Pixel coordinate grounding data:

▬▬▬▬▬▬

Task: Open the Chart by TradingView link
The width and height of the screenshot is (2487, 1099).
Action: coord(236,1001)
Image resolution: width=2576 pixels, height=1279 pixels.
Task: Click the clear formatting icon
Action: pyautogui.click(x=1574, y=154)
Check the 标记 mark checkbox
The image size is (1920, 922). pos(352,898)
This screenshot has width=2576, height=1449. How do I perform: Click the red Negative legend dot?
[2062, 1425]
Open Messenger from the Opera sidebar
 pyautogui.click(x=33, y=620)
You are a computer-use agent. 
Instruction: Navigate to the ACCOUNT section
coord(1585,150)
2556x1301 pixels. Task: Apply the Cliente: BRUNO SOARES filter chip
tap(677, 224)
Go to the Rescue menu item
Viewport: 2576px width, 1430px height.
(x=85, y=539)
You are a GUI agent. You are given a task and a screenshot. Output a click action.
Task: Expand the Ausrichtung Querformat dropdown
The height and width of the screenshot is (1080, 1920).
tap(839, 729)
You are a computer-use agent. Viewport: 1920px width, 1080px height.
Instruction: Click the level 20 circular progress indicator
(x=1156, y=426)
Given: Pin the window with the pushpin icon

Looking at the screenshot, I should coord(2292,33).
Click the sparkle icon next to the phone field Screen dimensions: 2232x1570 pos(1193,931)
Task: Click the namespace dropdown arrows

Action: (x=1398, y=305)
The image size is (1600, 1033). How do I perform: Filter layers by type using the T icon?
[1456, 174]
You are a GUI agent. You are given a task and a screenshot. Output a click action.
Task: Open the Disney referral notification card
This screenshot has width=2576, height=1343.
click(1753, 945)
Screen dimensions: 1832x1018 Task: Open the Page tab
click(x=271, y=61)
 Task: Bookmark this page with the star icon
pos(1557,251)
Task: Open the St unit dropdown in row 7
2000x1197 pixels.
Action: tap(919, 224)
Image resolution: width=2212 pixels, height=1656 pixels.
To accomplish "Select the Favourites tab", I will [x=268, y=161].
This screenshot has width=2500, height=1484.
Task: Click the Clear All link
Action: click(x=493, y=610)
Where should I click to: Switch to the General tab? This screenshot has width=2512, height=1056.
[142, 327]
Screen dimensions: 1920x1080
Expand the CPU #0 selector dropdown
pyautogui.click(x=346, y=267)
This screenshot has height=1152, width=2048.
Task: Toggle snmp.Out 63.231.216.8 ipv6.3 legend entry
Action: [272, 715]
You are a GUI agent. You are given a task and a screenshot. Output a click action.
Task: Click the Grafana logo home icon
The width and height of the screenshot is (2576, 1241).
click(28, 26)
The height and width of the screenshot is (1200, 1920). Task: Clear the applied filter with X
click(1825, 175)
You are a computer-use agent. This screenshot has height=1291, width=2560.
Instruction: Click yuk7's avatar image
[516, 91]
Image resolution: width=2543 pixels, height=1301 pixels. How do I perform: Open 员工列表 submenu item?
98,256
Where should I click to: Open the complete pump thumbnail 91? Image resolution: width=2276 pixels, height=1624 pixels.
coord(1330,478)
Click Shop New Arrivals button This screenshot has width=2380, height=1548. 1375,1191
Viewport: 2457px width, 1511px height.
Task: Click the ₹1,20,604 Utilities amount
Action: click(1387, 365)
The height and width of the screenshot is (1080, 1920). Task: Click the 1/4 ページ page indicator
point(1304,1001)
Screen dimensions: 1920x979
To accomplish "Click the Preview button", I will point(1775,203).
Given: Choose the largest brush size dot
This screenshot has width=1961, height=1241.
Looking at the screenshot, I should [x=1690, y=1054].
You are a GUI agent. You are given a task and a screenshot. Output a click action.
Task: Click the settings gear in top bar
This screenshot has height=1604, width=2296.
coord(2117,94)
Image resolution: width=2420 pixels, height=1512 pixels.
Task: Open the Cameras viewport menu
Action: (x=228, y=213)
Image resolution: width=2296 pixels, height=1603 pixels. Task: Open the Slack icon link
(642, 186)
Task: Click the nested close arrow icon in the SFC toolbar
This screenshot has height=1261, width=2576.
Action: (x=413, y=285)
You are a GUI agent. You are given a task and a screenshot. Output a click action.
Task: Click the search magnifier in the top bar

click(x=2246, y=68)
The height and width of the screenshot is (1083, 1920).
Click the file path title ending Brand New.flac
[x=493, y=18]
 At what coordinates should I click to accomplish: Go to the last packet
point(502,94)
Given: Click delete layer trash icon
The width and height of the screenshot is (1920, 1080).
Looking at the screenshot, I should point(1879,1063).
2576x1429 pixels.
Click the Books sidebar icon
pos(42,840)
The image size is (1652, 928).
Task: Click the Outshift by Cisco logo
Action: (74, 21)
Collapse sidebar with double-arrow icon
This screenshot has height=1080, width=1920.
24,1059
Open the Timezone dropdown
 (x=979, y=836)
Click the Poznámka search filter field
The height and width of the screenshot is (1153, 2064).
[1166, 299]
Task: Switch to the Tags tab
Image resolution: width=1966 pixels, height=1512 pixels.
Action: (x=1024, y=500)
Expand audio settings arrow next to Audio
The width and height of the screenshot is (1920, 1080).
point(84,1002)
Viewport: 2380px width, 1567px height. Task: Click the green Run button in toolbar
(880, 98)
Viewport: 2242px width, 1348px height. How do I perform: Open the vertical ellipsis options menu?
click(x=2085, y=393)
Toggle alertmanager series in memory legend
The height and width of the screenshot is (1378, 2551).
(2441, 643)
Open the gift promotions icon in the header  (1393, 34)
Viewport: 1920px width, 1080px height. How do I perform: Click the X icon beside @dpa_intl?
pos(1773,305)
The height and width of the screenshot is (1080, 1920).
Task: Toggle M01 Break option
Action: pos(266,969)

▬▬▬▬▬▬

▶ **Exercise prompt**
Transcribe the data above in full, exactly as it appears.

▶ **Answer below**
Task: Open the Chart by TradingView link
The width and height of the screenshot is (2487, 1099).
Action: coord(236,1001)
Image resolution: width=2576 pixels, height=1279 pixels.
Task: Click the clear formatting icon
Action: pyautogui.click(x=1574, y=154)
Check the 标记 mark checkbox
The image size is (1920, 922). pos(352,898)
This screenshot has width=2576, height=1449. How do I perform: Click the red Negative legend dot?
[2062, 1425]
Open Messenger from the Opera sidebar
 pyautogui.click(x=33, y=620)
You are a computer-use agent. 
Instruction: Navigate to the ACCOUNT section
coord(1585,150)
2556x1301 pixels. Task: Apply the Cliente: BRUNO SOARES filter chip
tap(677, 224)
Go to the Rescue menu item
Viewport: 2576px width, 1430px height.
(x=85, y=539)
You are a GUI agent. You are given a task and a screenshot. Output a click action.
Task: Expand the Ausrichtung Querformat dropdown
The height and width of the screenshot is (1080, 1920).
tap(839, 729)
You are a computer-use agent. Viewport: 1920px width, 1080px height.
Instruction: Click the level 20 circular progress indicator
(x=1156, y=426)
Given: Pin the window with the pushpin icon

Looking at the screenshot, I should coord(2292,33).
Click the sparkle icon next to the phone field Screen dimensions: 2232x1570 pos(1193,931)
Task: Click the namespace dropdown arrows

Action: (x=1398, y=305)
The image size is (1600, 1033). How do I perform: Filter layers by type using the T icon?
[1456, 174]
You are a GUI agent. You are given a task and a screenshot. Output a click action.
Task: Open the Disney referral notification card
This screenshot has width=2576, height=1343.
click(1753, 945)
Screen dimensions: 1832x1018 Task: Open the Page tab
click(x=271, y=61)
 Task: Bookmark this page with the star icon
pos(1557,251)
Task: Open the St unit dropdown in row 7
2000x1197 pixels.
Action: tap(919, 224)
Image resolution: width=2212 pixels, height=1656 pixels.
To accomplish "Select the Favourites tab", I will [x=268, y=161].
This screenshot has width=2500, height=1484.
Task: Click the Clear All link
Action: click(x=493, y=610)
Where should I click to: Switch to the General tab? This screenshot has width=2512, height=1056.
[142, 327]
Screen dimensions: 1920x1080
Expand the CPU #0 selector dropdown
pyautogui.click(x=346, y=267)
This screenshot has height=1152, width=2048.
Task: Toggle snmp.Out 63.231.216.8 ipv6.3 legend entry
Action: [272, 715]
You are a GUI agent. You are given a task and a screenshot. Output a click action.
Task: Click the Grafana logo home icon
The width and height of the screenshot is (2576, 1241).
click(28, 26)
The height and width of the screenshot is (1200, 1920). Task: Clear the applied filter with X
click(1825, 175)
You are a computer-use agent. This screenshot has height=1291, width=2560.
Instruction: Click yuk7's avatar image
[516, 91]
Image resolution: width=2543 pixels, height=1301 pixels. How do I perform: Open 员工列表 submenu item?
98,256
Where should I click to: Open the complete pump thumbnail 91? Image resolution: width=2276 pixels, height=1624 pixels.
coord(1330,478)
Click Shop New Arrivals button This screenshot has width=2380, height=1548. 1375,1191
Viewport: 2457px width, 1511px height.
Task: Click the ₹1,20,604 Utilities amount
Action: click(1387, 365)
The height and width of the screenshot is (1080, 1920). Task: Click the 1/4 ページ page indicator
point(1304,1001)
Screen dimensions: 1920x979
To accomplish "Click the Preview button", I will point(1775,203).
Given: Choose the largest brush size dot
This screenshot has width=1961, height=1241.
Looking at the screenshot, I should [x=1690, y=1054].
You are a GUI agent. You are given a task and a screenshot. Output a click action.
Task: Click the settings gear in top bar
This screenshot has height=1604, width=2296.
coord(2117,94)
Image resolution: width=2420 pixels, height=1512 pixels.
Task: Open the Cameras viewport menu
Action: (x=228, y=213)
Image resolution: width=2296 pixels, height=1603 pixels. Task: Open the Slack icon link
(642, 186)
Task: Click the nested close arrow icon in the SFC toolbar
This screenshot has height=1261, width=2576.
Action: (x=413, y=285)
You are a GUI agent. You are given a task and a screenshot. Output a click action.
Task: Click the search magnifier in the top bar

click(x=2246, y=68)
The height and width of the screenshot is (1083, 1920).
Click the file path title ending Brand New.flac
[x=493, y=18]
 At what coordinates should I click to accomplish: Go to the last packet
point(502,94)
Given: Click delete layer trash icon
The width and height of the screenshot is (1920, 1080).
Looking at the screenshot, I should point(1879,1063).
2576x1429 pixels.
Click the Books sidebar icon
pos(42,840)
The image size is (1652, 928).
Task: Click the Outshift by Cisco logo
Action: (74, 21)
Collapse sidebar with double-arrow icon
This screenshot has height=1080, width=1920.
24,1059
Open the Timezone dropdown
 (x=979, y=836)
Click the Poznámka search filter field
The height and width of the screenshot is (1153, 2064).
[1166, 299]
Task: Switch to the Tags tab
Image resolution: width=1966 pixels, height=1512 pixels.
Action: (x=1024, y=500)
Expand audio settings arrow next to Audio
The width and height of the screenshot is (1920, 1080).
point(84,1002)
Viewport: 2380px width, 1567px height. Task: Click the green Run button in toolbar
(880, 98)
Viewport: 2242px width, 1348px height. How do I perform: Open the vertical ellipsis options menu?
click(x=2085, y=393)
Toggle alertmanager series in memory legend
The height and width of the screenshot is (1378, 2551).
(2441, 643)
Open the gift promotions icon in the header  (1393, 34)
Viewport: 1920px width, 1080px height. How do I perform: Click the X icon beside @dpa_intl?
pos(1773,305)
The height and width of the screenshot is (1080, 1920).
Task: Toggle M01 Break option
Action: pos(266,969)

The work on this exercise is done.